------ Material supplied

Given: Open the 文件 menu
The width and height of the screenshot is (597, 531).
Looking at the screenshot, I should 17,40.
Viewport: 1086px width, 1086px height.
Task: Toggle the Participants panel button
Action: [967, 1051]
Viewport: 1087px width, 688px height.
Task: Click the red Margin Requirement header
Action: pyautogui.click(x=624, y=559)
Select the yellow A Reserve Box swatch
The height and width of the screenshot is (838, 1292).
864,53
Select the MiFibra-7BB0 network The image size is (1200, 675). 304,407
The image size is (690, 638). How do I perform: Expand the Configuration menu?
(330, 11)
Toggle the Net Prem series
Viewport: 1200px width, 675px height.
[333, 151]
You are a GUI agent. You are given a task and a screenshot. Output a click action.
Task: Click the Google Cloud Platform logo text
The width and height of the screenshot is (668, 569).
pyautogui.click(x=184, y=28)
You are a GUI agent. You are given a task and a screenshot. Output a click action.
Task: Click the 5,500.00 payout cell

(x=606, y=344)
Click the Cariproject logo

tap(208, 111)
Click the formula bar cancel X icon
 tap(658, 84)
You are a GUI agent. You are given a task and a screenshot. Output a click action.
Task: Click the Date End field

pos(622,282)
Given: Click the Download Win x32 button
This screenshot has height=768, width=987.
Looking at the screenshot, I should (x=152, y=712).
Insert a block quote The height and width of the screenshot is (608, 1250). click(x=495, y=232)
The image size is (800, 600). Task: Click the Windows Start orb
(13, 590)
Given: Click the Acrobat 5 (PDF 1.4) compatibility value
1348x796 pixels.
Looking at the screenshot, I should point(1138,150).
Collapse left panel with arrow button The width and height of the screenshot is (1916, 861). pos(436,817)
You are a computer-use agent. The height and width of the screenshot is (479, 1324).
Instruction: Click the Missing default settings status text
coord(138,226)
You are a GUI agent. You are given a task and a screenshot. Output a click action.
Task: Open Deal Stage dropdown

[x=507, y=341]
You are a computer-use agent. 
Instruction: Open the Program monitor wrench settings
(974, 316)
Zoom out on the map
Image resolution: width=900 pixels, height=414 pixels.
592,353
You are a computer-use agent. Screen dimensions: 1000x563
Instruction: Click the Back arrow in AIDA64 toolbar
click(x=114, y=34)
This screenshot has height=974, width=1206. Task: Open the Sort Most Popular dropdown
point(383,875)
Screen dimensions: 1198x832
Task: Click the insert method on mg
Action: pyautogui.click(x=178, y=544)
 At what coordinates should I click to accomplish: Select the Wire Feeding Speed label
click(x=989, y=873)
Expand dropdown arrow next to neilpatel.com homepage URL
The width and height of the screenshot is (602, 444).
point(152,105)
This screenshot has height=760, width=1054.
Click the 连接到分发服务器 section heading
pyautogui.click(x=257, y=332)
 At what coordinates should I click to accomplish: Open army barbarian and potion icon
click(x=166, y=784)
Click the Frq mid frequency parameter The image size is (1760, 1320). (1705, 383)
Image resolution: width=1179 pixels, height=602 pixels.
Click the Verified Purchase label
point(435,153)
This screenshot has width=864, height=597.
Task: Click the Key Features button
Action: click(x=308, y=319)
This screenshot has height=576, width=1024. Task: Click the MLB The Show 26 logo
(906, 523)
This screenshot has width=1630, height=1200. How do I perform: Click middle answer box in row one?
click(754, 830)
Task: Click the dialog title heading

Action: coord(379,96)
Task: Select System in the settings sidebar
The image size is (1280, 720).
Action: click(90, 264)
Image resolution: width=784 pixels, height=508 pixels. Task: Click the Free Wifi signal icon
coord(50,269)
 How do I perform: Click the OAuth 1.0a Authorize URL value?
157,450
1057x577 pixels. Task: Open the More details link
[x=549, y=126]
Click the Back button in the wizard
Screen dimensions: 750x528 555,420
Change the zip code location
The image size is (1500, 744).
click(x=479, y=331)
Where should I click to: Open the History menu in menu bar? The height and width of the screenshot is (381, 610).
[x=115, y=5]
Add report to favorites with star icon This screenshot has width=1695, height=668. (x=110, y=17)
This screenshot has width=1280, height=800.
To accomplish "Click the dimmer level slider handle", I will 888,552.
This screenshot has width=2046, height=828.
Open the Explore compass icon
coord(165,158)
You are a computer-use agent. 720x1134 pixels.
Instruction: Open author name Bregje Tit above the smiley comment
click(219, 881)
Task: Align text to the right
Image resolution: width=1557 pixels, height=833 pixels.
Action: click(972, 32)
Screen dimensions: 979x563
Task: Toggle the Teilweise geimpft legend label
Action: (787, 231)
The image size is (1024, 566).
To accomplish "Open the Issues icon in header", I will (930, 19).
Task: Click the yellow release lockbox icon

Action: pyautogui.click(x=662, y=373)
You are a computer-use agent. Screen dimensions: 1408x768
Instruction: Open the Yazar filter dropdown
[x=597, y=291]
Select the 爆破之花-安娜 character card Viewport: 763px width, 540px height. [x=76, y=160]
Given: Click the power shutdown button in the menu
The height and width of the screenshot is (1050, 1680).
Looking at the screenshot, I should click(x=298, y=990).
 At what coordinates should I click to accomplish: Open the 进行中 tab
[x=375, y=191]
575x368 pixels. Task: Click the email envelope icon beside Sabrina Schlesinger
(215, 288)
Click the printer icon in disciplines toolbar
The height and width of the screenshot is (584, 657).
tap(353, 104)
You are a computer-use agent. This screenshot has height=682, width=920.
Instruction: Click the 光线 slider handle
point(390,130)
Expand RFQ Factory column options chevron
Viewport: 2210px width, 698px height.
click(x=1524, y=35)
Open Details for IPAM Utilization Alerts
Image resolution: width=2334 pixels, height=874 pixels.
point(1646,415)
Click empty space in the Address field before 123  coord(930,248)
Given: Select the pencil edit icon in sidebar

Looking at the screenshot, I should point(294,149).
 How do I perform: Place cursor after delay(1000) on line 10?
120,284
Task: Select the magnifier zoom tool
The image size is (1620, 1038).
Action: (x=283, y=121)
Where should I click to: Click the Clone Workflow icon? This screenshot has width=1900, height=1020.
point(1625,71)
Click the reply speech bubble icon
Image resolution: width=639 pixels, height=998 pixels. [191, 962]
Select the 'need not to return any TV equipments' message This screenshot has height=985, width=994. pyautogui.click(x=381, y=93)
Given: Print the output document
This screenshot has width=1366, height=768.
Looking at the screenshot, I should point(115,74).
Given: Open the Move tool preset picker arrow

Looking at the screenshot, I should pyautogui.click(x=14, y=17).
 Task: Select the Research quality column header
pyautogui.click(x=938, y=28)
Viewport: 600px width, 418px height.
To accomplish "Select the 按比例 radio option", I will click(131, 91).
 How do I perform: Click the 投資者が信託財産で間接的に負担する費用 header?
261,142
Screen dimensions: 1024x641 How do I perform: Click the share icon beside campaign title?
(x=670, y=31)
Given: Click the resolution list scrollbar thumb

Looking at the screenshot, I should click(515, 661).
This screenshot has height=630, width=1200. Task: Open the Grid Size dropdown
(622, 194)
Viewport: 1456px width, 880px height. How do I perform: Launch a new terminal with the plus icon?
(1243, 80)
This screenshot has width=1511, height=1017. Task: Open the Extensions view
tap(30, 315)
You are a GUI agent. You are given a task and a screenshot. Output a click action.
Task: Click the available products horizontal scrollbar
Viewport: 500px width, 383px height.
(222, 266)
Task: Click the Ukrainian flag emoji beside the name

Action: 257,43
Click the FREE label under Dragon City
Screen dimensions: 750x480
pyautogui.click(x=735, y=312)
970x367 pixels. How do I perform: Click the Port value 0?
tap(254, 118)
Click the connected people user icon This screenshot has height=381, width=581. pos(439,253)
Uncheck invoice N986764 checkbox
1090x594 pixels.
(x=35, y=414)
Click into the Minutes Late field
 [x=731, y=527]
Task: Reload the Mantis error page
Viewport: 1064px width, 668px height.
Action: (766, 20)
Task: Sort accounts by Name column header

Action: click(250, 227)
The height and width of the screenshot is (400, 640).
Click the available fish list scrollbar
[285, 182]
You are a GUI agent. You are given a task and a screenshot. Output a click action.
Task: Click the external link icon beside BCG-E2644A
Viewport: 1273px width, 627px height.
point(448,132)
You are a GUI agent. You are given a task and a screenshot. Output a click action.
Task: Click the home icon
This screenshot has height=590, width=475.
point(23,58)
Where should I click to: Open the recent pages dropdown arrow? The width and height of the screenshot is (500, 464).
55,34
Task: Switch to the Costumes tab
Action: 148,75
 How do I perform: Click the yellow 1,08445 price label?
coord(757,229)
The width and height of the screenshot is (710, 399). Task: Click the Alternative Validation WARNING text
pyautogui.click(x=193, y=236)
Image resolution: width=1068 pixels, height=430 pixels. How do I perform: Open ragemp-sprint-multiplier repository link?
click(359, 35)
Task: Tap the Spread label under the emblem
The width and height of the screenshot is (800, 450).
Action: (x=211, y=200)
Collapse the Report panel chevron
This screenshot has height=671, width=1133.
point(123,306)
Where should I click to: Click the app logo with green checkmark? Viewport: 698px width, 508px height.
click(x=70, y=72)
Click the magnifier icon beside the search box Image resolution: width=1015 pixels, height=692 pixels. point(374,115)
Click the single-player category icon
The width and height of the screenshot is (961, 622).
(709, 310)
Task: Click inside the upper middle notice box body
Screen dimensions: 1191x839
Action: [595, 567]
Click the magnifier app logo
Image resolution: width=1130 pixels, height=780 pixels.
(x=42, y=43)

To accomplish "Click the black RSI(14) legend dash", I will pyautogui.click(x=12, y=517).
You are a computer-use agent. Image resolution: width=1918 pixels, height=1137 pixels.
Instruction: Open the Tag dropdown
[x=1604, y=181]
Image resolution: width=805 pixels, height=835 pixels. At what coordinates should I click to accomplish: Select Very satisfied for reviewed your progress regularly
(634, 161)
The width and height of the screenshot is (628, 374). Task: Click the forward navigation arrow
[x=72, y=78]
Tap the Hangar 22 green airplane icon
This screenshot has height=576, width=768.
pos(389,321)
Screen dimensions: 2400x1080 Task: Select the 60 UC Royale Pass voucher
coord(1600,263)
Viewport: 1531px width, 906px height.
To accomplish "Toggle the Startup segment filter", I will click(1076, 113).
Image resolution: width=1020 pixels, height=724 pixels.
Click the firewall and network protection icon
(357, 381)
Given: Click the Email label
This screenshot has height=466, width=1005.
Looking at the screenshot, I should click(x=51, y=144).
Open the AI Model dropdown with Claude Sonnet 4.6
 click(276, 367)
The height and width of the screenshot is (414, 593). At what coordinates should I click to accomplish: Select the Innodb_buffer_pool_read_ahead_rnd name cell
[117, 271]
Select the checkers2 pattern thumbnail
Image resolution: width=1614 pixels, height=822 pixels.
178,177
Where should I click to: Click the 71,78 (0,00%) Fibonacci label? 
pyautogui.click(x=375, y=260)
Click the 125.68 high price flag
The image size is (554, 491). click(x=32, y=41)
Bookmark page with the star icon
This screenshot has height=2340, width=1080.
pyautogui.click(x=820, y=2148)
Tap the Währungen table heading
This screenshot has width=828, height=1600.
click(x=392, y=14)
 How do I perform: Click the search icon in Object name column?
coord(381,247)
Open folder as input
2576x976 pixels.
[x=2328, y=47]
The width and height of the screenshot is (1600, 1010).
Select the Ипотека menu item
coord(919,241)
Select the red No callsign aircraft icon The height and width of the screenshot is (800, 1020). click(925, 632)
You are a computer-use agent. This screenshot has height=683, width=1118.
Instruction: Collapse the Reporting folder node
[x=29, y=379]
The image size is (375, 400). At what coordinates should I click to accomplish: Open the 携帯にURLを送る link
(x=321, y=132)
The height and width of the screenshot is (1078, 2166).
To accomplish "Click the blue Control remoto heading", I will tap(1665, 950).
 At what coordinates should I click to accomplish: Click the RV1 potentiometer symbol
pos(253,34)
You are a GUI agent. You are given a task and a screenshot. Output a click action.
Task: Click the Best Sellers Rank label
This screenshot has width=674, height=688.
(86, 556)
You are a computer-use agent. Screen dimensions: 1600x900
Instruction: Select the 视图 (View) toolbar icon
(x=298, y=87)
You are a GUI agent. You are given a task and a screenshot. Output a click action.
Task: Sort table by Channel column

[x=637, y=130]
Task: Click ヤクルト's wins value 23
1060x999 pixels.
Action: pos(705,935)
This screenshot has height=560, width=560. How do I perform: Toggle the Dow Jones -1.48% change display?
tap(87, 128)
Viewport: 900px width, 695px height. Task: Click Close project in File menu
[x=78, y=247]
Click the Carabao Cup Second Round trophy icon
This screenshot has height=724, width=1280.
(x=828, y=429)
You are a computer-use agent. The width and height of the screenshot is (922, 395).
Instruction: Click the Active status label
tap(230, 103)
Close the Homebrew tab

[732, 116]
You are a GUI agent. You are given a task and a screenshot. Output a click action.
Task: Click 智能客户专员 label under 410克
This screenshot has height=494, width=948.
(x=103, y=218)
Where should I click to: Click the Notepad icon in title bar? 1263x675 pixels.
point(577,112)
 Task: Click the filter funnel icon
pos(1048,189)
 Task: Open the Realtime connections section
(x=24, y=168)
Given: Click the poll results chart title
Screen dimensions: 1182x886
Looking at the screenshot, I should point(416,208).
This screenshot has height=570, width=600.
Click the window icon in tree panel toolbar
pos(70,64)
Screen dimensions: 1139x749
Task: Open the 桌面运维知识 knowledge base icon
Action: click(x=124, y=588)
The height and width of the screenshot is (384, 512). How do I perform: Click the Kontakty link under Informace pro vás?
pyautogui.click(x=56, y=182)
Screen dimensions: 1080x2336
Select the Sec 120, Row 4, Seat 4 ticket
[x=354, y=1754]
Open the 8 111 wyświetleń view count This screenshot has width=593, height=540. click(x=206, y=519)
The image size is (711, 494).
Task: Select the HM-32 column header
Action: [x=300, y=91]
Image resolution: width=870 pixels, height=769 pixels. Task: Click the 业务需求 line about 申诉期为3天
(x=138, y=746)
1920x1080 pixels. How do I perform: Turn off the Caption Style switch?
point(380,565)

------------

__Aim of the task__:
Scan the entries and show every line in which the word "chevron" is found.

__Task result__:
Expand RFQ Factory column options chevron
Collapse the Report panel chevron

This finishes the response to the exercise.